Per WEEKEND PREMIUM fotografa e racconta città, culture, stili di vita e scopre delizie gastronomiche sia tradizionali che innovative.
Incontra e intervista top chefs di tutto il mondo, ‘ruba’ le loro ricette e vi racconta il tutto qui, in stile ‘turista non turista’.

 

 

 

 

 

 

 

 

 

 

 

 

 

 

 

 

 

 

 

 




WILLIAM ZONFA: “A L’AQUILA UNA STELLA SI È POSATA SULLA MAGIONE PAPALE, MESSAGGIO DI RINASCITA”

DI CESARE ZUCCA

L’Aquila. Scopriamo l’incantevole Magione Papale, un relais con 17 camere e 2 ristoranti, Il Salone dei Granai, vera espressione della tradizione accompagnata dai vini pregiati della cantina e lo stellato Magione Papale Gourmet, piccolo paradiso (solo 5 tavoli) dove gustare l’ alta gastronomia firmata dallo Chef William Zonfa.

Che auto guidi?
Quotidianamente una Smart, ma per i viaggi ho un Audi A6
Dove ti piace passare un weekend libero?
Non ho weekend a disposizione, però siamo chiusi di lunedi e in estate mi piace tuffarmi nel mio mare, in inverno scoprire la mia regione.


Un locale preferito?
Paneolio a Poggio Picenze. Lo chef è Eugenio Maci un mio ex allievo.
Mete all’estero?
Si, approfitto del fatto che siamo chiusi in gennaio per concedermi il piacere di scoprire nuove realtà nel continente asiatico. Bangkok, per esempio, è una città in continuo sviluppo con ristoranti davvero unici. Li trovo eccezionale materia prima, verdure e pesce di grandissima qualità.

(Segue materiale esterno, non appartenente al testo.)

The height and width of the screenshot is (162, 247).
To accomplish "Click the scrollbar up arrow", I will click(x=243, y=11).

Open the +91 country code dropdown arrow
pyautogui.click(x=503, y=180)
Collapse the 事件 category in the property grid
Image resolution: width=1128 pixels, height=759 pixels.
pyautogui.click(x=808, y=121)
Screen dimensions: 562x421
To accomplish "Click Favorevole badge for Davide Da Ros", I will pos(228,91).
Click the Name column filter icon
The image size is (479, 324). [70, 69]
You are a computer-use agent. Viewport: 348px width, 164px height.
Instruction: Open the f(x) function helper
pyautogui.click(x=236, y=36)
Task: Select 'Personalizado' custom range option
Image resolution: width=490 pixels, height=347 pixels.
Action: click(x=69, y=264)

Qualche ingrediente che ti ha colpito?
Le spezie: ne ho scoperte alcune poco conosciute in Italia. Uso spesso aromatizzare alcuni dei miei piatti con semi di pepe profumato.

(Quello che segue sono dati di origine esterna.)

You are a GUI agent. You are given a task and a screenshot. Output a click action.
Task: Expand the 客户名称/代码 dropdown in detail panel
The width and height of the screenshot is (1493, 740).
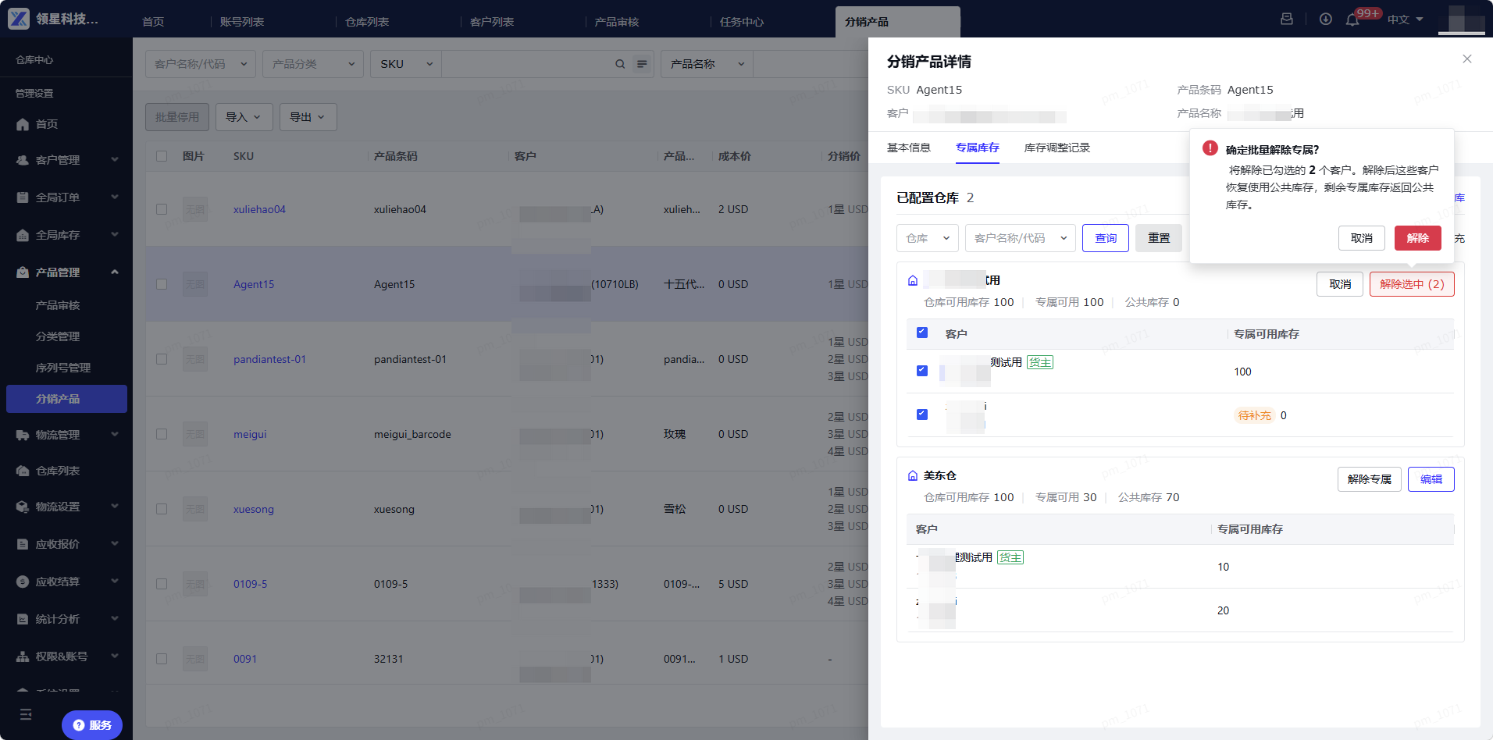1021,238
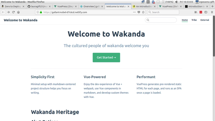
Task: Go forward with the arrow button
Action: pyautogui.click(x=8, y=12)
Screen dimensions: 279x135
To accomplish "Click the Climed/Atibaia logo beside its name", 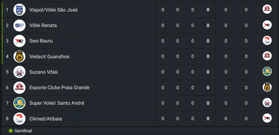I will [19, 119].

Mi parli di Magione Papale Gourmet?
Dovevo inaugurare nel 2009, l’anno del terremoto. Lavori bloccati, ho aperto nel luglio 2010.
Il dilemma era se sposare una cucina elevata e internazionale oppure una tradizionale, forse più facile all’approccio. Ho optato per la prima idea, perchè volevo dimostrare l’eccellenza della cucina Italiana anche in nuove forme. Per i primi tre mesi mi davano del pazzo, per fortuna nel Novembre 2011 è arrivata la stella Michelin, una vera luce che ha letteralmente illuminato il mio ristorante e incoraggiato la rinascita di questa città.


La tua ricetta?
Molto suggestiva: spaghetti blu alla spirulina. Mi sono nuovamente divertito con i colori e i sapori delle paste alla frutta di Rustichella D’Abruzzo.
Hai già ‘operato’ su queste paste?
Si, le ho provate tutte. Ho usato i paccheri alla frutta per un sushi all’italiana con farciture di varie tartare di pesce crudo, cercando soluzioni accattivanti tipo ananas con tonno lavorato e melograno con salmone e yogurt.

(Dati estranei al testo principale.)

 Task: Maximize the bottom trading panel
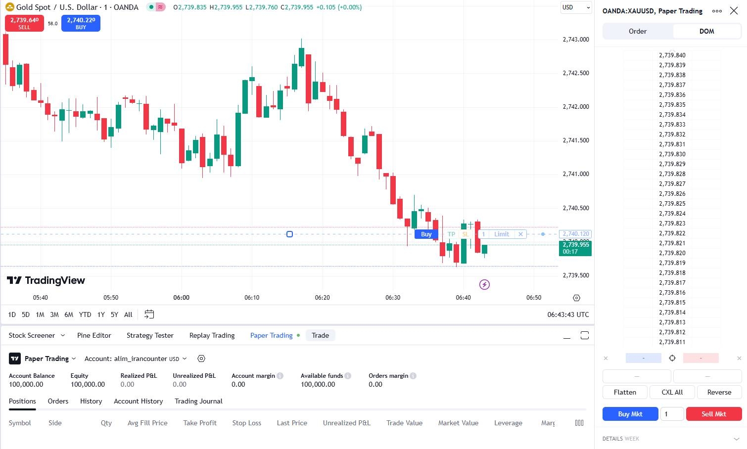[584, 335]
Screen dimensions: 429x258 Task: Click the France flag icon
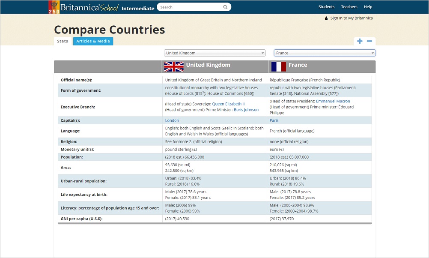(x=278, y=66)
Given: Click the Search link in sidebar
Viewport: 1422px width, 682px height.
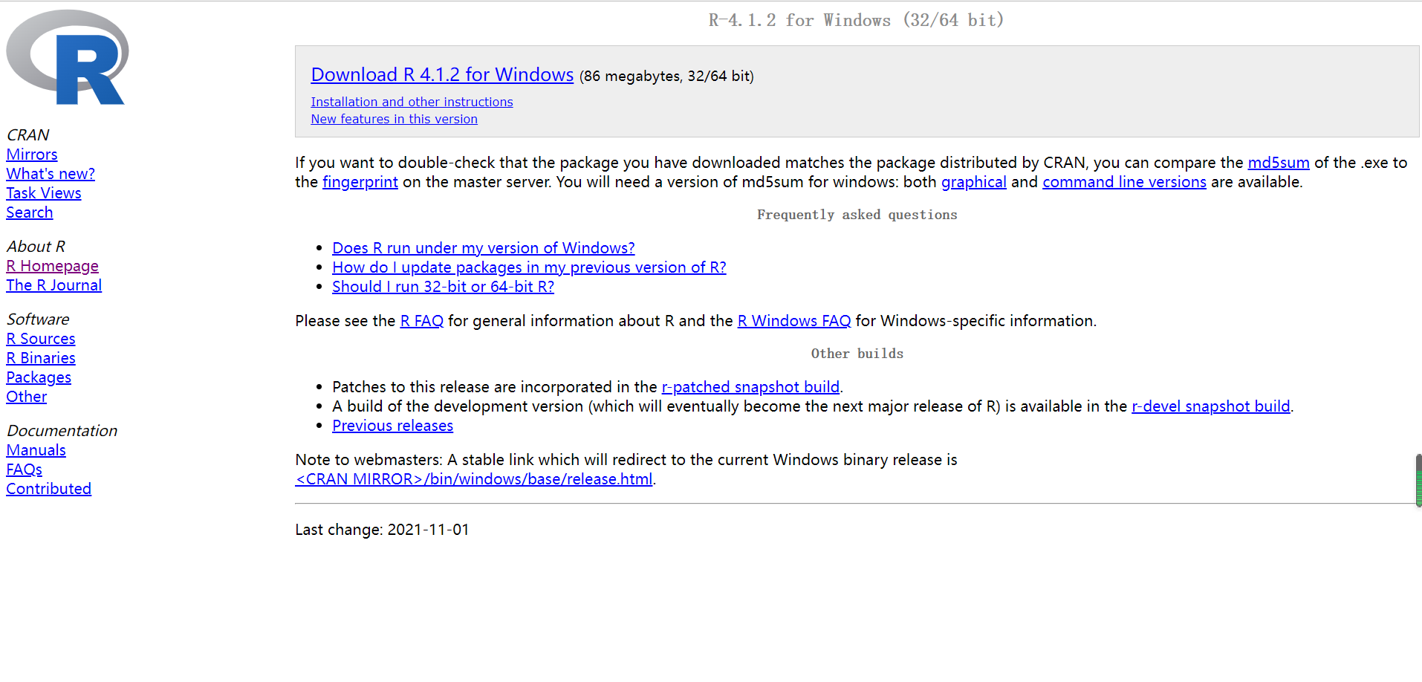Looking at the screenshot, I should click(x=30, y=212).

Una pasta non tradizionale: può piacere all’estero?
Rustichella conosce l’artigianità e il prodotto da esportare nel mondo. Piacerà proprio perchè riporta quella certa mediterraneità desiderata dai mercati stranieri.


Sempre nel tuo frigo di casa…
Uova, formaggi, salumi e guanciale tipico delle mie parti, perfetto per una carbonara o una pasta e fagioli.
Mai…
Il dado. Secondo me, un’ orribile invenzione purtroppo adottata anche dalla cucina italiana.


Chi cucina a casa?
Cucino io. Raramente Manuela, la mia ragazza, ma è un po’ sbrigativa, anche se devo ammettere che le sue uova al tartufo sono imbattibili…

LA RICETTA
SPAGHETTI SPIRULINA, DISTILLATO DI BUFALA AL LIMONE E GAMBERI ROSSI


Ingredienti per 4 persone:

320 g spaghetti spirulina “Rustichella d’Abruzzo”
250 g mozzarella di bufala
250 g polpa di gamberi rossi
100 g pomodori gialli
50 g yogurt magro bianco
1 lime
1 limone
20 g maizena
Olio extra vergine d’oliva
Sale

Procedimento
Dividere la mozzarella in 4 parti e portare piano ad ebollizione con il proprio siero.
Eliminare la parte filata e tenere da parte il distillato.
Tenere da parte i gamberi interi, con la restante parte realizzare un carpaccio rettangolare. Condire il carpaccio con qualche gocciolina di yogurt, il sale, l’olio evo ed una leggera grattata di buccia di lime.
In un pentolino con un filo di olio evo aggiungere i pomodorini gialli divisi a metà, salare.
Cucinare a fuoco vivo per circa 5 minuti.
Frullare e setacciare la crema di pomodori gialli.
Aggiungere una grattata di buccia di limone.
Cucinare gli spaghetti in abbondante acqua salata, per la metà della sua cottura.
Far sobbollire nel frattempo il distillato di bufala ed aggiungere un po’ di buccia di limone grattugiata, salare.
Aggiungere qualche cucchiaino di maizena, precedentemente sciolta in un po’ di acqua fredda, addensare leggermente con questo amido.
Terminare la cottura della pasta in padella con il distillato.
A cottura ultimata, lo spaghetto deve risultare glassato da questo composto.
Lucidare con un filo di olio evo a crudo.
Disporre ad un lato del piatto il carpaccio, e dall’altro il gambero intero sulla crema di pomodori gialli.
Terminare sistemando la pasta al centro del piatto.

INFO
Magione Papale Relais
Magione Papale Gourmet

 

 

 

 

 




Roero (CN), un panorama (di)vino, tra vigne e castelli

Un itinerario tra le colline del Roero, Patrimonio dell’Umanità Unesco, in occasione della prima edizione di Vitis – I Grandi Bianchi del Roero, che ha visto protagonisti i celebri bianchi autoctoni abbinati a piatti della cucina piemontesi, nella splendida cornice del Castello Reale di Govone.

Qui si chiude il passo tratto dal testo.